England are the heaviest of group winner favourites at the leading books, priced around 1/4 to top Group L and 1/40 to qualify for the round of thirty-two under the new 48-team format. The market on the Croatia opener will tighten over the next ten days as projected line-ups circulate. For readers thinking through the format in detail, our how to bet the World Cup 2026 group stage guide explains how the new structure works.

England play two pre-tournament friendlies before the opener: 6 June against New Zealand and 10 June against Costa Rica. Tuchel has indicated the second friendly is where he expects to field something close to his starting eleven for the Croatia match.

What This Squad Tells Us About Tuchel's Plan

Strip away the omissions for a moment and look at the structure. Three goalkeepers as required. Nine defenders, with cover at every position and the new defensive base built around Stones, Guehi and Konsa rather than Maguire. Seven midfielders, all of whom can play more than one role, anchored by Rice and Bellingham. Seven forwards, of which three are senior centre-forwards. That is a squad built for adaptability over star power.

Tuchel's England in the autumn played a 4-2-3-1 with Rice and an extra midfielder behind a number ten, with Saka and a left-sided forward stretching the back four. The 2026 squad supports that shape and gives the head coach a credible alternative — a 4-3-3 with Bellingham further forward and Rashford or Gordon on the left. There is no plan B with a back three, and that is a deliberate choice. Tuchel has not gone with the three-at-the-back English heritage Southgate kept in his back pocket. He is committing to a flat back four with width from the full-backs.

This is also a squad without an Alexander-Arnold-style passing fulcrum from deep. That is the single biggest tactical signal of the morning. England will not look to construct chances by switching the play across the line; they will look to construct them by carrying the ball forward through Rice and Bellingham and pressing in the second phase. Whether that style produces the eight or nine goals across the group that would make Kane's Golden Boot price stand up is the most consequential betting question of the cycle.

For continuity, the England injury crisis briefing from earlier this spring explains why the defensive depth chart looks different from twelve months ago, and the Branthwaite defensive-crisis update covers the late spring injury picture that forced Tuchel's hand on the back line.

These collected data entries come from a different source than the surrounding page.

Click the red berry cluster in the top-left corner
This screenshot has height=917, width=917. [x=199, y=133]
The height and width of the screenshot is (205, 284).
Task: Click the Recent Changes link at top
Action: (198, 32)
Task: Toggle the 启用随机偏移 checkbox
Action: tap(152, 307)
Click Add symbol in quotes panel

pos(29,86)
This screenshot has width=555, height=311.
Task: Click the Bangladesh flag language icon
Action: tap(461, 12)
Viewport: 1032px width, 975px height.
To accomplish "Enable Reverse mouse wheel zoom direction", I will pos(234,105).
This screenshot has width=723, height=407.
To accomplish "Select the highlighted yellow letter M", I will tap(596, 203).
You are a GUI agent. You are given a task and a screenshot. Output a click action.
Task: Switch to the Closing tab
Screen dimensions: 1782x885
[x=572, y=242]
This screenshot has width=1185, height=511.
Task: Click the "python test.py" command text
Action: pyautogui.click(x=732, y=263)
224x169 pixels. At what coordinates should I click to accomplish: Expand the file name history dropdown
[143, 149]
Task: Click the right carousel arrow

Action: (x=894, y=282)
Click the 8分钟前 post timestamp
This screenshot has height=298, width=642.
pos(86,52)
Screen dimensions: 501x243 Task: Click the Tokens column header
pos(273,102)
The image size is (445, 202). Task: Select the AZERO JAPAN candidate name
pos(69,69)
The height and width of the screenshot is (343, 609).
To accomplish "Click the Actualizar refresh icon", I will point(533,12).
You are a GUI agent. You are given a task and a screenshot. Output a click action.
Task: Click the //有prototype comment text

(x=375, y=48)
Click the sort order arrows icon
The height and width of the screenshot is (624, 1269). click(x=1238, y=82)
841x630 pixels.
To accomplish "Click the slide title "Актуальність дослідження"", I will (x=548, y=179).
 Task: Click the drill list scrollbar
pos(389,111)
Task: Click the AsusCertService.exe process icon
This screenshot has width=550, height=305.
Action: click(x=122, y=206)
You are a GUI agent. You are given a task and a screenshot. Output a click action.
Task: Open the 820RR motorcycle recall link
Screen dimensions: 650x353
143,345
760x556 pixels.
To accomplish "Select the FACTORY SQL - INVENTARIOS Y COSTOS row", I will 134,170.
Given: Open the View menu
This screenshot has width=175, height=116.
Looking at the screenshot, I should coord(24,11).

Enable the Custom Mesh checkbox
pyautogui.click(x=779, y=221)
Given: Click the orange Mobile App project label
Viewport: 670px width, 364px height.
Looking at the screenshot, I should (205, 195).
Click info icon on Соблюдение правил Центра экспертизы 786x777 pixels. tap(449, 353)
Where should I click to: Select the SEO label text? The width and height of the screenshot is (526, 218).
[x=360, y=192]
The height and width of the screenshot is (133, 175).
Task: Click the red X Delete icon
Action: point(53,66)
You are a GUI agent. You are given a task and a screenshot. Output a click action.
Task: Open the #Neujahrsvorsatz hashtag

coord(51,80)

Risks That the 6/1 Price Does Not Currently Reflect

Two risks stand out. The first is the youth of the attacking third. England's forward unit now relies heavily on Madueke, Gordon and Watkins behind Kane, none of whom have started a World Cup knockout match. Tournament football is brutal on inexperience in the final third. The second is the absence of a recognised replacement for Foden's role between the lines if Bellingham is man-marked out of a match. There is no obvious like-for-like, and Tuchel will need to find a structural answer rather than a personnel one.

The 6/1 price is fair without those risks being priced in. If England's first 45 minutes against Croatia look fluent, the price will compress towards 5/1. If they look hesitant, the price will drift towards 7/1 and the conversation about the omissions will get louder.

What Comes Next

The squad heads to England's pre-tournament base in Atlanta the week after the friendly against Costa Rica. Tuchel will name an unchanged 26 unless an injury between now and 10 June forces a FIFA-approved replacement from the standby nine. The first competitive ball of England's World Cup is kicked at 9pm BST on Wednesday 17 June.

For readers building a tournament view of the wider market, our World Cup 2026 odds hub carries the up-to-date outright picture across all 48 nations, and the World Cup 2026 schedule and venues page lists every fixture in BST.

The story of this squad will be written by what happens in Arlington, Foxborough and East Rutherford across ten days in June. On a Friday afternoon in late May, all we have is the list of names that will write it. By any measure, it is one of the most decisive opening moves an England head coach has made in a generation.